-- TEXTO SELECCIONADO --
====

A.M.D.: Hoy en día se lee bastante sobre “el gótico latinoamericano”, o variaciones regionales como “el gótico andino”: términos usados en la crítica para describir el giro hacia lo oscuro en la literatura latinoamericana, un giro en donde algunos críticos te han situado a ti. ¿Qué opinas de esta categorización? ¿Te parecen útiles estos términos? ¿Crees que representan algo nuevo, o más bien un reconocimiento de algo que ha existido desde hace mucho tiempo en las letras latinoamericanas?
G.R.: Creo que lo que es nuevo es el interés en esta antigua oscuridad. Estoy de acuerdo en que estamos experimentando una suerte de coincidencia de escrituras, sobre todo de mujeres, que manifiestan una sensibilidad específica: la realidad que se mancha, que cede ante la energía del fantasma y lo extraordinario. Una forma de entender el fenómeno consiste en llamarlo “nuevo gótico” y, además, regionalizarlo para que incluso el paisaje forme parte de este renovado expresionismo. Sin embargo, considero que “comprarnos” sin mucha reflexión esta categoría, solo asumiendo los rasgos más superficiales y cosméticos del gótico, empobrece nuestra forma de leer y de imaginar. Es siempre mejor leer y escribir sin casilleros, sin una checklist de las expectativas actuales del mercado. En todo caso, comulgo entusiasmada con lo que Flannery O’Connor postulaba como un rasgo del gótico sureño. Ella aseguraba que las escrituras del sur eran resistentes a la hegemonía cultural de norte, cuya ficción se prestigiaba por un culto innegociable con el realismo como dispositivo para interpretar los acontecimientos históricos. El campo cultural del norte solía mirar por encima del hombro a las escritoras instaladas en la zona de las grandes plantaciones de Estados Unidos, donde fue tan difícil erradicar la esclavitud. Para O’Connor, el gótico del sur ponía el foco en los “freaks”; ella no los llamaba monstruos o fantasmas, y no estaba obsesionada con la absoluta mimesis, si tal cosa es posible. El sujeto freak, para O’Connor, era siempre un marginal: las anomalías del espíritu y del cuerpo, sus contradicciones teológicas, le exigían fugarse de todo centro. Eso mismo es lo que yo intento hacer en mi escritura.
A.M.D.: Por último, ¿cuáles escritoras o escritores recomendarías a un lector que disfrute de tus libros?
G.R.: Le diría que lea instintivamente, que, si mis libros le traen reminiscencias de otras escrituras, así sea de manera muy tangencial, que siga la ruta del corazón lector. Soy ese tipo de lectora, me gusta descubrir otros mundos por los márgenes, no por el eco que se dispara desde el centro de un momento. Si la lectora quiere leer a algunas hermanas mías, recomiendo a Daniela Alcívar, Solange Rodríguez, Claudia Aboaf, Fernanda Trías, Betina González, Ana Llurba, Magela Baudoin, Liliana Colanzi, Gabriela Ponce, Ariadna Castellarnau, Fernanda García Lao, Natalia García Freire, Ana Paula Maia, María José Navia. Y claro, no solo la producción de mujeres. ¡Hay tanto para explorar! Y que lea poesía, por favor. Y que lea literatura de otros tiempos también. Alejarse un poco de lo inmediato contemporáneo aporta otro tipo de oxígeno.

====

-- DATOS PROPORCIONADOS --
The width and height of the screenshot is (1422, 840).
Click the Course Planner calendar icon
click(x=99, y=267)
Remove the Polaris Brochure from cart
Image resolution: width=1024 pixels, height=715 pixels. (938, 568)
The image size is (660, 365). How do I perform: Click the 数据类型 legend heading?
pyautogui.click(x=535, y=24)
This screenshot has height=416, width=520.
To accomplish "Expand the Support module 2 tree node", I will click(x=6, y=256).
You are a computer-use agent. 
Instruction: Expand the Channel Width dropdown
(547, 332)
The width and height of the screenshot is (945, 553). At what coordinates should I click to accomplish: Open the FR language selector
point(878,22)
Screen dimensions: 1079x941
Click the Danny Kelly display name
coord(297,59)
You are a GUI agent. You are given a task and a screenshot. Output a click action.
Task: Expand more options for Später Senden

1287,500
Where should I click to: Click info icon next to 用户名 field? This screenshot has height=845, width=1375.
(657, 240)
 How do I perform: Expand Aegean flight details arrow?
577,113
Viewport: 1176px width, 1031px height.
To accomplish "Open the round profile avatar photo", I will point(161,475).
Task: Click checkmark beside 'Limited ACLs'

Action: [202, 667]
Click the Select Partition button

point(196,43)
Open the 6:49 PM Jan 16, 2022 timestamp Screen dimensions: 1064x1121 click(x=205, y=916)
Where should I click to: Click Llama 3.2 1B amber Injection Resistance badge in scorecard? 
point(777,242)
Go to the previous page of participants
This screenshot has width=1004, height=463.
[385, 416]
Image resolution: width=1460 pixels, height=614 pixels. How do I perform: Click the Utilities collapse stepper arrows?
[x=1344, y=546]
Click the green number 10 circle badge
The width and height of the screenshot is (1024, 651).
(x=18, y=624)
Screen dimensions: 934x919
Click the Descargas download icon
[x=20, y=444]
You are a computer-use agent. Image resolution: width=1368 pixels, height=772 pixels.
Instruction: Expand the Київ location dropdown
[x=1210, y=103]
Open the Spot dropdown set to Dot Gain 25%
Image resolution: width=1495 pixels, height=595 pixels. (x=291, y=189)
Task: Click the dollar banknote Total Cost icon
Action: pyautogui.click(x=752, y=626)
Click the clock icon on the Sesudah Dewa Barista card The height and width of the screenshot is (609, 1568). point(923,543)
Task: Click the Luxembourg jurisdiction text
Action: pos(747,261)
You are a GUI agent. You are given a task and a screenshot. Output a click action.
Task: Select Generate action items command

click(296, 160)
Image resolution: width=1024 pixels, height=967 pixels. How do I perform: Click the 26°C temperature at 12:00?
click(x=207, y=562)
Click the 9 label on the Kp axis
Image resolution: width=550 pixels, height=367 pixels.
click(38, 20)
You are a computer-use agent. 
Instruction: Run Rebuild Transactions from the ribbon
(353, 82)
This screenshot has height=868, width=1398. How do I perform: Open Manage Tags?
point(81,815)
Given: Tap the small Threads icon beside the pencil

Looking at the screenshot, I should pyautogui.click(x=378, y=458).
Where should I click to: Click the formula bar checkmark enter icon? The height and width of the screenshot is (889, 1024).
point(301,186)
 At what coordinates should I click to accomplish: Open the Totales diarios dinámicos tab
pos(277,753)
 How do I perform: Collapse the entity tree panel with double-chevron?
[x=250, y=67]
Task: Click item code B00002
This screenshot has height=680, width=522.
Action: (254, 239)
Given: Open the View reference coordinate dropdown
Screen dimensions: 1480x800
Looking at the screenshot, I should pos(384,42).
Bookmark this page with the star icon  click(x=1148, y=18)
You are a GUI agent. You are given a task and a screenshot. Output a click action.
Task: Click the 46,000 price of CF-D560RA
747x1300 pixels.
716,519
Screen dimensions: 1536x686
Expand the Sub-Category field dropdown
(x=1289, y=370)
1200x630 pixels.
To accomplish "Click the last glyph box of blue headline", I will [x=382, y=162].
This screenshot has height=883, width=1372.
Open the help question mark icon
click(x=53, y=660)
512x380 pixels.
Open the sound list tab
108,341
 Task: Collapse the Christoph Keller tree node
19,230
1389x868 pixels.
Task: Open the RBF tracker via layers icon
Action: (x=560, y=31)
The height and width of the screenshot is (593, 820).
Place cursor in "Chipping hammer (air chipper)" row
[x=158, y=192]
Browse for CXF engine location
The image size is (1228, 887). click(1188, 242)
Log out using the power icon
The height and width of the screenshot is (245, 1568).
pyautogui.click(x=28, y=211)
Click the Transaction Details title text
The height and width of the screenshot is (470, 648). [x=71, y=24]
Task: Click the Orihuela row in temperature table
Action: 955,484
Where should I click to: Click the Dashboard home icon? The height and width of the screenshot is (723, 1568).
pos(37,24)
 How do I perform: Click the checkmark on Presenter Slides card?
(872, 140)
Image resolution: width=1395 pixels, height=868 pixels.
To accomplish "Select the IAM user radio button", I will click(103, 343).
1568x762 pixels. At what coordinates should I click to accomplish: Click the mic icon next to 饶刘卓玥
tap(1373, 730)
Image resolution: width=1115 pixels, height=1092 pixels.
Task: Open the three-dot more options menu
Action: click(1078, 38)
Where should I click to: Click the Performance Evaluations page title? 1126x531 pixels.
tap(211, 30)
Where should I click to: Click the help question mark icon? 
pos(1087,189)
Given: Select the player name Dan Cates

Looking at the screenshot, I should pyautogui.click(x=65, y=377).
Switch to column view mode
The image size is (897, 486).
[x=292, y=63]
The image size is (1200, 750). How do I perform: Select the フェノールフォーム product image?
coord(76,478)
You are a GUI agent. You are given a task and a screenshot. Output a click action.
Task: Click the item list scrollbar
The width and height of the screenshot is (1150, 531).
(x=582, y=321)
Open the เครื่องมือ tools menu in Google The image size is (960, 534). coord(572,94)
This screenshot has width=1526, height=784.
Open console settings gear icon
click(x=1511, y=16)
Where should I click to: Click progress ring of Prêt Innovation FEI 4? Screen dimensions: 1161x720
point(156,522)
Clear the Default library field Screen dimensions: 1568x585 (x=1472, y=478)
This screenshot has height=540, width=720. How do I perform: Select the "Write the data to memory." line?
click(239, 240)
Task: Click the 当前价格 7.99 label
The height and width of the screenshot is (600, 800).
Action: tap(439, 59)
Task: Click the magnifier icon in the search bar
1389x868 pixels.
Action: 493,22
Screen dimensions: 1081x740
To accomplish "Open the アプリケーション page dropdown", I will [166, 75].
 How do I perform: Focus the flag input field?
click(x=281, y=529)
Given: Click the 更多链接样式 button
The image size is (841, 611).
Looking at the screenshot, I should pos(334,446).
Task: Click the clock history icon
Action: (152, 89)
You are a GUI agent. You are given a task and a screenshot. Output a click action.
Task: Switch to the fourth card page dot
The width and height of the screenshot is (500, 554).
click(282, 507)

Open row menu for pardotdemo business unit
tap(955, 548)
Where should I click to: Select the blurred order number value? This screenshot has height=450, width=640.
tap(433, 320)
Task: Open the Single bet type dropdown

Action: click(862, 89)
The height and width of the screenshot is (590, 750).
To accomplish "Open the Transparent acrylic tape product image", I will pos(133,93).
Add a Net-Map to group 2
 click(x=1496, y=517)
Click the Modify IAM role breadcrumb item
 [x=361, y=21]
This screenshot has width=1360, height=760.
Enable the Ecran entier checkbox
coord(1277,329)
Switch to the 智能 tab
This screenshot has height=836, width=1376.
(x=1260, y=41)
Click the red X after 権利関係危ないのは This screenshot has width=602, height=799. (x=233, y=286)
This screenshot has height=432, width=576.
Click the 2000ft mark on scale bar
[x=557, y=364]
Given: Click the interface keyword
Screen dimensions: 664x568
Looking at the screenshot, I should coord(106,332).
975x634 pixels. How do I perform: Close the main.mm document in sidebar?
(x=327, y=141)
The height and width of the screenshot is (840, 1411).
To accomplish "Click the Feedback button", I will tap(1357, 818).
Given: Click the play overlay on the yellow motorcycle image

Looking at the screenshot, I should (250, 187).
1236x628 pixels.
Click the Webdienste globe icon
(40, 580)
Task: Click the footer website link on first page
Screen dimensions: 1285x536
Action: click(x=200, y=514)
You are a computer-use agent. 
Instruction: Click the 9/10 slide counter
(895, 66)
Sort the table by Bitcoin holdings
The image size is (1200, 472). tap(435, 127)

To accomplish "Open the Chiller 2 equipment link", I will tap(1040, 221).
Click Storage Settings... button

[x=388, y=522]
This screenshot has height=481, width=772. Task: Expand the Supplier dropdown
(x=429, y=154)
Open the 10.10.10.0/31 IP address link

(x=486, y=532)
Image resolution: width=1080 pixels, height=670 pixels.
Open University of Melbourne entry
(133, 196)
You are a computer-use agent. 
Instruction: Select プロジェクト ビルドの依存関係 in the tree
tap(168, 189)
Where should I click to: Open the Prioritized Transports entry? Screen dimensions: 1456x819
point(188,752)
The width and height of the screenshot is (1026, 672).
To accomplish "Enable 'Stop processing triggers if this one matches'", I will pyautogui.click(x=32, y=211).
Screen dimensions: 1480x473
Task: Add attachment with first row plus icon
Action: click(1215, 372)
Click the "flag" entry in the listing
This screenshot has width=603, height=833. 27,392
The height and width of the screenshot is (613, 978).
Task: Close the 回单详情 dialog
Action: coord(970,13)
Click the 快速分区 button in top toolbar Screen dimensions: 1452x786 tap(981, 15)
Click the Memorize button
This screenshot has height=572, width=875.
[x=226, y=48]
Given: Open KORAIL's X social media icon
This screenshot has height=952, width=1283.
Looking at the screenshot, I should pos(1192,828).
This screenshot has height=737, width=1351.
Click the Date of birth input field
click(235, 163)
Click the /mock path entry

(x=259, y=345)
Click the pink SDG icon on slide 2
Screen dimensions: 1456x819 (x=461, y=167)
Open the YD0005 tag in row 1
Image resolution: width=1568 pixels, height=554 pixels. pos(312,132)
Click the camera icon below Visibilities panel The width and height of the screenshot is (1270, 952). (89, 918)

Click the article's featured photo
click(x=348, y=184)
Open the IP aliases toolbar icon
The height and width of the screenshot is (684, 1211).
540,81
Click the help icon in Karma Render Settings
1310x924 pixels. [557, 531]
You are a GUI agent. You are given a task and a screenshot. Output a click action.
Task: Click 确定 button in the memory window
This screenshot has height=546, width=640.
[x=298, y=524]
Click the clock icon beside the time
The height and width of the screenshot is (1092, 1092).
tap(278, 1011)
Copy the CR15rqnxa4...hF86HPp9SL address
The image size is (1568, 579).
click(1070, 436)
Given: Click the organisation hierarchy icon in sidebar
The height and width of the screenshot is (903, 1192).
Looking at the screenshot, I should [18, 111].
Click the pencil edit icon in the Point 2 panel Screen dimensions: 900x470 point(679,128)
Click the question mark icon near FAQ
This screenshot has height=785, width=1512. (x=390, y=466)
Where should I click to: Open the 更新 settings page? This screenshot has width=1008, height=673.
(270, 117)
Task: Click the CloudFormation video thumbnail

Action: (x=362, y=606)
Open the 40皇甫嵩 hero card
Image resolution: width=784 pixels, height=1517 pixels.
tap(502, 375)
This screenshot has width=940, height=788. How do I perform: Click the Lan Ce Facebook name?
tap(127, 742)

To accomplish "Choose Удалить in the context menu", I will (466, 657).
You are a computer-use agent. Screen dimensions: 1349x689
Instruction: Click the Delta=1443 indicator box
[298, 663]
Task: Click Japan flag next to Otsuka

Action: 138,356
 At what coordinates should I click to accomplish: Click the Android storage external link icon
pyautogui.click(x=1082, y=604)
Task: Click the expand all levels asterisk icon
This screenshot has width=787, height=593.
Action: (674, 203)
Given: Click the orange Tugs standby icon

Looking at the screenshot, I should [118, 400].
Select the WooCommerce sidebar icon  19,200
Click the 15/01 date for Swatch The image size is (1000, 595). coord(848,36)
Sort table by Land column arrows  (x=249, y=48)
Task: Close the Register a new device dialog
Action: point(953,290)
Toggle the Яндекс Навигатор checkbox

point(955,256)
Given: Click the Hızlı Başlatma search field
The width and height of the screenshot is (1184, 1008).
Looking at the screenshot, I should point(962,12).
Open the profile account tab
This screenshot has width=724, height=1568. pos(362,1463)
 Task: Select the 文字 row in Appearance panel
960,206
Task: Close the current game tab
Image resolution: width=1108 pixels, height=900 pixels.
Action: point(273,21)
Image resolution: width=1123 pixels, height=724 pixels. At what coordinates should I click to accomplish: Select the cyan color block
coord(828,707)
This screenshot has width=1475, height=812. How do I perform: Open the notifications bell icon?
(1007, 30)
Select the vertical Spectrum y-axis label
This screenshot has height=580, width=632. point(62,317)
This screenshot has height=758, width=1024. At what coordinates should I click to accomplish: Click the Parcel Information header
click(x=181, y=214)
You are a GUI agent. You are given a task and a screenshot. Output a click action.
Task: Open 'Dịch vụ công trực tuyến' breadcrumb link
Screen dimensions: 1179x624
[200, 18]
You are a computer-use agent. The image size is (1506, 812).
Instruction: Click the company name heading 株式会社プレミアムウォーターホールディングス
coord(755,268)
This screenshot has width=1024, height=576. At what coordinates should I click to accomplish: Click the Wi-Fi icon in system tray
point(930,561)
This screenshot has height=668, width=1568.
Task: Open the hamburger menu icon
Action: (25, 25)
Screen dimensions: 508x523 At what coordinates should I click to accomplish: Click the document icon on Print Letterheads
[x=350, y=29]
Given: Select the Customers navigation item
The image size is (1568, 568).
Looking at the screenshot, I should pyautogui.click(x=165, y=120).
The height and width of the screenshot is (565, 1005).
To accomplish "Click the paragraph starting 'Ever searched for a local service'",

====

-- LISTA DE ACTIVIDADES --
#1 Responde con base en la entrevista:
(a) ¿Qué es lo nuevo, según G.R., respecto de la oscuridad en las letras latinoamericanas?
(b) ¿En quiénes ponía el foco el gótico del sur, según O'Connor?
(c) ¿Qué dos tipos de lectura, además de las autoras que nombra, recomienda G.R. al final?
#2 Explica, por favor, en una a tres oraciones por qué G.R. considera que no conviene adoptar sin reflexión la categoría de "nuevo gótico", según la entrevista.
Los datos no guardan ninguna relación con la entrevista.

-- TAREAS RESUELTAS --
#1
(a) El interés en esta antigua oscuridad.
(b) En los "freaks".
(c) La poesía y la literatura de otros tiempos.

#2 Según G.R., aceptar esa categoría sin reflexionar lleva a asumir solo los rasgos más superficiales y cosméticos del gótico. Eso empobrece nuestra forma de leer y de imaginar. Por eso prefiere leer y escribir sin casilleros ni una lista de las expectativas actuales del mercado.